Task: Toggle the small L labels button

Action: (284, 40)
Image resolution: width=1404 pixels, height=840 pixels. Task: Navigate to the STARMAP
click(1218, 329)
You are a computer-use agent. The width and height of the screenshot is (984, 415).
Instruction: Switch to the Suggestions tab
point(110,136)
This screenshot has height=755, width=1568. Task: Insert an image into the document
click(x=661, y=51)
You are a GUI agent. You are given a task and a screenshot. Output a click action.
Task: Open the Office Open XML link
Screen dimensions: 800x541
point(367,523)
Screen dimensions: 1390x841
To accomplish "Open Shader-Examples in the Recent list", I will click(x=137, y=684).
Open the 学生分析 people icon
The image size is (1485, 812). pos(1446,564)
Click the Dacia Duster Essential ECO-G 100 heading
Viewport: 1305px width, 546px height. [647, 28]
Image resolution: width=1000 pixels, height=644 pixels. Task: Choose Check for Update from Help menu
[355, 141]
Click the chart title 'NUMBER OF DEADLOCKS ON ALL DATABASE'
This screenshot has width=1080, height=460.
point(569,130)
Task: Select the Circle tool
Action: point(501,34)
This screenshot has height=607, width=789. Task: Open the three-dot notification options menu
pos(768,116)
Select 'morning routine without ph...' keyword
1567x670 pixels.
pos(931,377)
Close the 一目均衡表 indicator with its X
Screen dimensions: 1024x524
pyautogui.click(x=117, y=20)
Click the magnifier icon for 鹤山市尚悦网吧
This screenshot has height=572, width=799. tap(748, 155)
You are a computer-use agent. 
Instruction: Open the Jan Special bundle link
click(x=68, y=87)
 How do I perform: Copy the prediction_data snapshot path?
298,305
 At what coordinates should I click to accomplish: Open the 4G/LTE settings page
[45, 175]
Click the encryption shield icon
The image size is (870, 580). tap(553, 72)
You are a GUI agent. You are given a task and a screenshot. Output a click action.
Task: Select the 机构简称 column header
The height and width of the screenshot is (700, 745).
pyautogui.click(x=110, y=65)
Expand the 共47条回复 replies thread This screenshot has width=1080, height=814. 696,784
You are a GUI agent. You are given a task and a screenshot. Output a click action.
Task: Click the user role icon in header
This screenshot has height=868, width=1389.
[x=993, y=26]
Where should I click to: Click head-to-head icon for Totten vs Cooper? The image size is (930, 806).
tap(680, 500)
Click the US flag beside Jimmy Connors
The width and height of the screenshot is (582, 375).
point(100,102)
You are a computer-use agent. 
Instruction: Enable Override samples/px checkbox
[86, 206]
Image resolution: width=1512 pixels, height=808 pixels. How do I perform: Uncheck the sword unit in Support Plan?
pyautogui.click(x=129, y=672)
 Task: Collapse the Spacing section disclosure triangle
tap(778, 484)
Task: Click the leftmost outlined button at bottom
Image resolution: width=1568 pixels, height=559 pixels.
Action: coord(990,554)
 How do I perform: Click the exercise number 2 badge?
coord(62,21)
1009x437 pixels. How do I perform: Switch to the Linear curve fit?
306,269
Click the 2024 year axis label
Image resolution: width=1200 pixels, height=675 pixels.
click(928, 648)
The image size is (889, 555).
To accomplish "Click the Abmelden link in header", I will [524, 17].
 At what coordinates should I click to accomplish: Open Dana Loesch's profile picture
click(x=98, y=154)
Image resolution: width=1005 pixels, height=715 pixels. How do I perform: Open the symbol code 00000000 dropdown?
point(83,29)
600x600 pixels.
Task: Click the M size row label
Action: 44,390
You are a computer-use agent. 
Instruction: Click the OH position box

-- -- --

- **What to do**:
Could you tally the lines of the listing above that contain the word "will"? Give the number by itself.

- **Answer box**:
2